[INPUT start]

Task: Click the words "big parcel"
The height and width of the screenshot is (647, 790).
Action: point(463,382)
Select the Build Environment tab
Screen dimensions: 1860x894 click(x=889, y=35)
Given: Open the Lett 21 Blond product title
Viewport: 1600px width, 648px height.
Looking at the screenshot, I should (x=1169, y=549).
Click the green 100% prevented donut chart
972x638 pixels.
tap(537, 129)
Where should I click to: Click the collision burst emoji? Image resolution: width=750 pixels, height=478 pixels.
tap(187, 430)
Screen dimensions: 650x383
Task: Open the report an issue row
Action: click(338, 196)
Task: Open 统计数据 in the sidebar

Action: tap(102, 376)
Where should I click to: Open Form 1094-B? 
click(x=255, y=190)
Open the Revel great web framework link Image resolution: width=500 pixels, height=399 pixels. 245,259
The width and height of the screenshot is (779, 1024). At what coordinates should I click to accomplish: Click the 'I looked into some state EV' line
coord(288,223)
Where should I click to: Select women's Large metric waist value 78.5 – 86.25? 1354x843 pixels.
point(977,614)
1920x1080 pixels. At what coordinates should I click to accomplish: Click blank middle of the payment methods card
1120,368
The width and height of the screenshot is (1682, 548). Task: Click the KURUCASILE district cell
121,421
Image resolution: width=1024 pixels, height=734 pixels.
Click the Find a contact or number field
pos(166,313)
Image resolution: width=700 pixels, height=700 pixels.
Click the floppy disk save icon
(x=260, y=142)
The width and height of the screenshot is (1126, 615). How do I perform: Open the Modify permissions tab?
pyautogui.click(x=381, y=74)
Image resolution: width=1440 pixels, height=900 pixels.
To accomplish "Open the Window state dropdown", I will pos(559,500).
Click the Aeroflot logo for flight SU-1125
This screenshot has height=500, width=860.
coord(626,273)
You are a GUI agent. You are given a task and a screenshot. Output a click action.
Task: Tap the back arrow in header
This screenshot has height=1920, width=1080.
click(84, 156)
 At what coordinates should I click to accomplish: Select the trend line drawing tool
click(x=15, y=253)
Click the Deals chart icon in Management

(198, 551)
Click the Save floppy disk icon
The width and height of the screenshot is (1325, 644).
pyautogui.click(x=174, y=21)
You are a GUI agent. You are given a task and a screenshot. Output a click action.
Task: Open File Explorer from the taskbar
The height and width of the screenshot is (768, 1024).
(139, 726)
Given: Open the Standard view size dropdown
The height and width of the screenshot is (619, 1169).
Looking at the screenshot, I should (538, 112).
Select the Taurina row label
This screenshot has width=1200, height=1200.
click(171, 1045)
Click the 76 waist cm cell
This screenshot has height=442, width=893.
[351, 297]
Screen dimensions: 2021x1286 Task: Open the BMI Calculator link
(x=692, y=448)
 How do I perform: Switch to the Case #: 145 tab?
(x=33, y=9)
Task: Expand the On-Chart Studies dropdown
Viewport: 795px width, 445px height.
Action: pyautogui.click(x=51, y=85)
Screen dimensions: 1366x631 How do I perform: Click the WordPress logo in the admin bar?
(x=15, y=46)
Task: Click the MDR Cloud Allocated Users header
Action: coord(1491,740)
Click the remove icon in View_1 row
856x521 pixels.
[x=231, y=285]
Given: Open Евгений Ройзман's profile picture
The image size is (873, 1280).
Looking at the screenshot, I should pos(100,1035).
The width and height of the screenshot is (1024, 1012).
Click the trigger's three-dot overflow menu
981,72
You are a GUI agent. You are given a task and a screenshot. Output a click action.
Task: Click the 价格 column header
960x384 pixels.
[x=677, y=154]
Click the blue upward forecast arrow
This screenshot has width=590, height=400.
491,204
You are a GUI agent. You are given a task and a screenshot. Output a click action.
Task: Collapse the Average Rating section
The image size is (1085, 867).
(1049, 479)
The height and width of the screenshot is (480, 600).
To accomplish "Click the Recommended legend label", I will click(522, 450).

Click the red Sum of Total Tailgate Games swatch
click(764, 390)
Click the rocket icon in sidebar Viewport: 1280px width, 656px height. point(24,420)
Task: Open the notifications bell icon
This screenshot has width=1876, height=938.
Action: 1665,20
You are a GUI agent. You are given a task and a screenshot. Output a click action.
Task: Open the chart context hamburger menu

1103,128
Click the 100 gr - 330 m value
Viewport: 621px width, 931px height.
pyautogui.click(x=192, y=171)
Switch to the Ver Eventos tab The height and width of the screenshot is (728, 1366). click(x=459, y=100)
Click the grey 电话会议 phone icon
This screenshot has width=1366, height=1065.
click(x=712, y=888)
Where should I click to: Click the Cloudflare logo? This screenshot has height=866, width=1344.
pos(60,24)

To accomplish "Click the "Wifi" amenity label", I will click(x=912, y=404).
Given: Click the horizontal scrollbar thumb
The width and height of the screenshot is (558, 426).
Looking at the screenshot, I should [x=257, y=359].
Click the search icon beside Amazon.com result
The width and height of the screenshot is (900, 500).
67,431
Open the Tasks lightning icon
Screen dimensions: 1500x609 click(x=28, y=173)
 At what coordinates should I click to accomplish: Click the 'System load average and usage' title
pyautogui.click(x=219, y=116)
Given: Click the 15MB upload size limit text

[INPUT end]

* TASK BRIEF *
Rewrite all of the records above with "Where should I click to" replaced by "Where do I click to" everywhere it appears, leaving the rest unchanged.

* RESPONSE *
Task: Click the words "big parcel"
The height and width of the screenshot is (647, 790).
Action: point(463,382)
Select the Build Environment tab
Screen dimensions: 1860x894 click(x=889, y=35)
Given: Open the Lett 21 Blond product title
Viewport: 1600px width, 648px height.
Looking at the screenshot, I should (x=1169, y=549).
Click the green 100% prevented donut chart
972x638 pixels.
tap(537, 129)
Where do I click to: Click the collision burst emoji? Image resolution: width=750 pixels, height=478 pixels.
tap(187, 430)
Screen dimensions: 650x383
Task: Open the report an issue row
Action: click(338, 196)
Task: Open 统计数据 in the sidebar

Action: tap(102, 376)
Where do I click to: Open Form 1094-B? 
click(x=255, y=190)
Open the Revel great web framework link Image resolution: width=500 pixels, height=399 pixels. 245,259
The width and height of the screenshot is (779, 1024). At what coordinates should I click to accomplish: Click the 'I looked into some state EV' line
coord(288,223)
Where do I click to: Select women's Large metric waist value 78.5 – 86.25? 1354x843 pixels.
point(977,614)
1920x1080 pixels. At what coordinates should I click to accomplish: Click blank middle of the payment methods card
1120,368
The width and height of the screenshot is (1682, 548). Task: Click the KURUCASILE district cell
121,421
Image resolution: width=1024 pixels, height=734 pixels.
Click the Find a contact or number field
pos(166,313)
Image resolution: width=700 pixels, height=700 pixels.
Click the floppy disk save icon
(x=260, y=142)
The width and height of the screenshot is (1126, 615). How do I perform: Open the Modify permissions tab?
pyautogui.click(x=381, y=74)
Image resolution: width=1440 pixels, height=900 pixels.
To accomplish "Open the Window state dropdown", I will pos(559,500).
Click the Aeroflot logo for flight SU-1125
This screenshot has height=500, width=860.
coord(626,273)
You are a GUI agent. You are given a task and a screenshot. Output a click action.
Task: Tap the back arrow in header
This screenshot has height=1920, width=1080.
click(84, 156)
 At what coordinates should I click to accomplish: Select the trend line drawing tool
click(x=15, y=253)
Click the Deals chart icon in Management

(198, 551)
Click the Save floppy disk icon
The width and height of the screenshot is (1325, 644).
pyautogui.click(x=174, y=21)
You are a GUI agent. You are given a task and a screenshot. Output a click action.
Task: Open File Explorer from the taskbar
The height and width of the screenshot is (768, 1024).
(139, 726)
Given: Open the Standard view size dropdown
The height and width of the screenshot is (619, 1169).
Looking at the screenshot, I should (538, 112).
Select the Taurina row label
This screenshot has width=1200, height=1200.
click(171, 1045)
Click the 76 waist cm cell
This screenshot has height=442, width=893.
[351, 297]
Screen dimensions: 2021x1286 Task: Open the BMI Calculator link
(x=692, y=448)
 How do I perform: Switch to the Case #: 145 tab?
(x=33, y=9)
Task: Expand the On-Chart Studies dropdown
Viewport: 795px width, 445px height.
Action: pyautogui.click(x=51, y=85)
Screen dimensions: 1366x631 How do I perform: Click the WordPress logo in the admin bar?
(x=15, y=46)
Task: Click the MDR Cloud Allocated Users header
Action: coord(1491,740)
Click the remove icon in View_1 row
856x521 pixels.
[x=231, y=285]
Given: Open Евгений Ройзман's profile picture
The image size is (873, 1280).
Looking at the screenshot, I should pos(100,1035).
The width and height of the screenshot is (1024, 1012).
Click the trigger's three-dot overflow menu
981,72
You are a GUI agent. You are given a task and a screenshot. Output a click action.
Task: Click the 价格 column header
960x384 pixels.
[x=677, y=154]
Click the blue upward forecast arrow
This screenshot has width=590, height=400.
491,204
You are a GUI agent. You are given a task and a screenshot. Output a click action.
Task: Collapse the Average Rating section
The image size is (1085, 867).
(1049, 479)
The height and width of the screenshot is (480, 600).
To accomplish "Click the Recommended legend label", I will click(522, 450).

Click the red Sum of Total Tailgate Games swatch
click(764, 390)
Click the rocket icon in sidebar Viewport: 1280px width, 656px height. point(24,420)
Task: Open the notifications bell icon
This screenshot has width=1876, height=938.
Action: 1665,20
You are a GUI agent. You are given a task and a screenshot. Output a click action.
Task: Open the chart context hamburger menu

1103,128
Click the 100 gr - 330 m value
Viewport: 621px width, 931px height.
pyautogui.click(x=192, y=171)
Switch to the Ver Eventos tab The height and width of the screenshot is (728, 1366). click(x=459, y=100)
Click the grey 电话会议 phone icon
This screenshot has width=1366, height=1065.
click(x=712, y=888)
Where do I click to: Click the Cloudflare logo? This screenshot has height=866, width=1344.
pos(60,24)

To accomplish "Click the "Wifi" amenity label", I will click(x=912, y=404).
Given: Click the horizontal scrollbar thumb
The width and height of the screenshot is (558, 426).
Looking at the screenshot, I should [x=257, y=359].
Click the search icon beside Amazon.com result
The width and height of the screenshot is (900, 500).
67,431
Open the Tasks lightning icon
Screen dimensions: 1500x609 click(x=28, y=173)
 At what coordinates should I click to accomplish: Click the 'System load average and usage' title
pyautogui.click(x=219, y=116)
Given: Click the 15MB upload size limit text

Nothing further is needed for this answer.